Desde entonces, puedo decir que Antonio Machado continúa siendo mi poeta predilecto. Aquel libro me hizo comenzar a leer poesía como loca, convirténdome así en el bicho raro de la familia...

Hace ya algún tiempo que tengo este género un poco olvidado, sin embargo los ecos de este poema jamás dejarán de resonar en mi cabeza.


Fue una clara tarde, triste y soñolienta
tarde de verano. La hiedra asomaba
al muro del parque, negra y polvorienta... 
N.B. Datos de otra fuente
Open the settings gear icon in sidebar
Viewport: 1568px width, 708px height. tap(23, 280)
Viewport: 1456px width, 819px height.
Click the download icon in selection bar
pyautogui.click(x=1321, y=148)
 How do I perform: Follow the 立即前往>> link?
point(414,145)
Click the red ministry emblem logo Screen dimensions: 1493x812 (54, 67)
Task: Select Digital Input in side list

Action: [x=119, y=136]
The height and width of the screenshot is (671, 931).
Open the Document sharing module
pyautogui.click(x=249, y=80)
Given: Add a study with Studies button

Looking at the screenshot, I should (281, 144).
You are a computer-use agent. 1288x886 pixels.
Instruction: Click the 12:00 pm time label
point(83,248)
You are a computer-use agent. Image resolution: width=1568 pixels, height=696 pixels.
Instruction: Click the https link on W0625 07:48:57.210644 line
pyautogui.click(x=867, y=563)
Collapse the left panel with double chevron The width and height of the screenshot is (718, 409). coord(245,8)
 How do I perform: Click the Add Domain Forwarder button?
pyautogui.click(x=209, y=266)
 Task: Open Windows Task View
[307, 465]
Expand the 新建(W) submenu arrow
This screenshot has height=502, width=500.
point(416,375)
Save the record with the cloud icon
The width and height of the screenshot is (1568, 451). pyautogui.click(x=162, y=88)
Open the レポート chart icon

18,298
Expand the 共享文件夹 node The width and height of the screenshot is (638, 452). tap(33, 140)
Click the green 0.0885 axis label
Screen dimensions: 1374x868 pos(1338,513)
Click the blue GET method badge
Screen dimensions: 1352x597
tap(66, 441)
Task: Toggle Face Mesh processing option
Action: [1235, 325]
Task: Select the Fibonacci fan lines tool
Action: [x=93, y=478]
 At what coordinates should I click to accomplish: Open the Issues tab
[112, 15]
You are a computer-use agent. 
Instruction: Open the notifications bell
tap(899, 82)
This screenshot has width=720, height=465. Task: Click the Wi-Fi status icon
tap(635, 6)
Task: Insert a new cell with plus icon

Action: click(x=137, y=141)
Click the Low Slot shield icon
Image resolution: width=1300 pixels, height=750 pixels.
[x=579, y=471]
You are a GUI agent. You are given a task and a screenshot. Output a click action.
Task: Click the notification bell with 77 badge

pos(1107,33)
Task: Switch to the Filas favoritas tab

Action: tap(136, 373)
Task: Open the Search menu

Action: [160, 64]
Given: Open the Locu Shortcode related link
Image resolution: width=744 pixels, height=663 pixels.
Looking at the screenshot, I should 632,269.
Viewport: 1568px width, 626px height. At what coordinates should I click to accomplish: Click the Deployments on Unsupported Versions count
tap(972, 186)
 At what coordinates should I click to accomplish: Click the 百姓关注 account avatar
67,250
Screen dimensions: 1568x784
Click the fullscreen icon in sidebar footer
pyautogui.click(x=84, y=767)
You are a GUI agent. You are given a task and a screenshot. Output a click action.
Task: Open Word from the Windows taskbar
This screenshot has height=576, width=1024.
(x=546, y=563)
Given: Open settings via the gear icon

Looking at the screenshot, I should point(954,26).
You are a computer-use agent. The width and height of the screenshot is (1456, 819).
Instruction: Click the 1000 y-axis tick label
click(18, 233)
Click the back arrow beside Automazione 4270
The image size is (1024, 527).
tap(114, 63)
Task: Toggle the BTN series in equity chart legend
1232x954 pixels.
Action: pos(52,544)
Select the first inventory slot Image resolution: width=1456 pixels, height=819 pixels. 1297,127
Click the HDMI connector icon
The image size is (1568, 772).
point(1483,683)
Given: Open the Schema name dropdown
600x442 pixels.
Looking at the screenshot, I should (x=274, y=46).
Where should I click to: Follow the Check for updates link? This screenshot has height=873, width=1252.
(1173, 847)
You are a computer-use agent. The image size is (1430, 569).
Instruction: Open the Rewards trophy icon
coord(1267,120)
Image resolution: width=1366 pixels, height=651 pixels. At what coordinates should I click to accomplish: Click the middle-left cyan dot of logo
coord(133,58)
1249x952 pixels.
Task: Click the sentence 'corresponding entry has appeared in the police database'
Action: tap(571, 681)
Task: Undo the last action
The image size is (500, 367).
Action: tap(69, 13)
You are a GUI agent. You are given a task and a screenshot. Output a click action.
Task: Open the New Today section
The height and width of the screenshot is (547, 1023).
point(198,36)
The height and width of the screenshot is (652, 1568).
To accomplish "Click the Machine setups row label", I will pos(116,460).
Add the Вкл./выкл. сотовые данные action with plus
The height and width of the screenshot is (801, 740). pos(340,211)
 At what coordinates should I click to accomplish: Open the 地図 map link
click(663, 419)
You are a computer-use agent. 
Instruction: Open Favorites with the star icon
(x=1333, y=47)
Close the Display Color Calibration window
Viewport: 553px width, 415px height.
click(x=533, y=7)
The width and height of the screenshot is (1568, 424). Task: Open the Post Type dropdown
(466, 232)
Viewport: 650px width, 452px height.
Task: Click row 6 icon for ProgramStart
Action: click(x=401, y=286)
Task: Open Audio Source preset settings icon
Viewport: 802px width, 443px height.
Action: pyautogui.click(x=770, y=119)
          La fuente sonaba.
    Rechinó en la vieja cancela mi llave;
con agrio ruido abrióse la puerta
de hierro mohoso y, al cerrarse, grave
golpeó el silencio de la tarde muerta.
 En el solitario parque, la sonora
copia borbollante del agua cantora
me guió a la fuente. La fuente vertía
sobre el blanco mármol su monotonía. 

    La fuente cantaba: ¿Te recuerda, hermano,
un sueño lejano mi canto presente?
Fue una tarde lenta del lento verano. 

          Respondí a la fuente:
No recuerdo, hermana,
mas sé que tu copla presente es lejana. 

    Fue esta misma tarde: mi cristal vertía
como hoy sobre el mármol su monotonía.
¿Recuerdas, hermano?... Los mirtos talares,
que ves, sombreaban los claros cantares
que escuchas. Del rubio color de la llama,
el fruto maduro pendía en la rama,
lo mismo que ahora. ¿Recuerdas, hermano?...
Fue esta misma lenta tarde de verano. 

    —No sé qué me dice tu copla riente
de ensueños lejanos, hermana la fuente. 

    Yo sé que tu claro cristal de alegría
ya supo del árbol la fruta bermeja;
yo sé que es lejana la amargura mía
que sueña en la tarde de verano vieja. 

    Yo sé que tus bellos espejos cantores
copiaron antiguos delirios de amores:
mas cuéntame, fuente de lengua encantada,
cuéntame mi alegre leyenda olvidada. 

    —Yo no sé leyendas de antigua alegría,
sino historias viejas de melancolía. 

    Fue una clara tarde del lento verano...
Tú venías solo con tu pena, hermano;
tus labios besaron mi linfa serena,
y en la clara tarde dijeron tu pena. 

    Dijeron tu pena tus labios que ardían;
la sed que ahora tienen, entonces tenían. 

    —Adiós para siempre la fuente sonora,
del parque dormido eterna cantora.
Adiós para siempre; tu monotonía,
fuente, es más amarga que la pena mía. 

    Rechinó en la vieja cancela mi llave;
con agrio ruïdo abrióse la puerta
de hierro mohoso y, al cerrarse, grave
sonó en el silencio de la tarde muerta.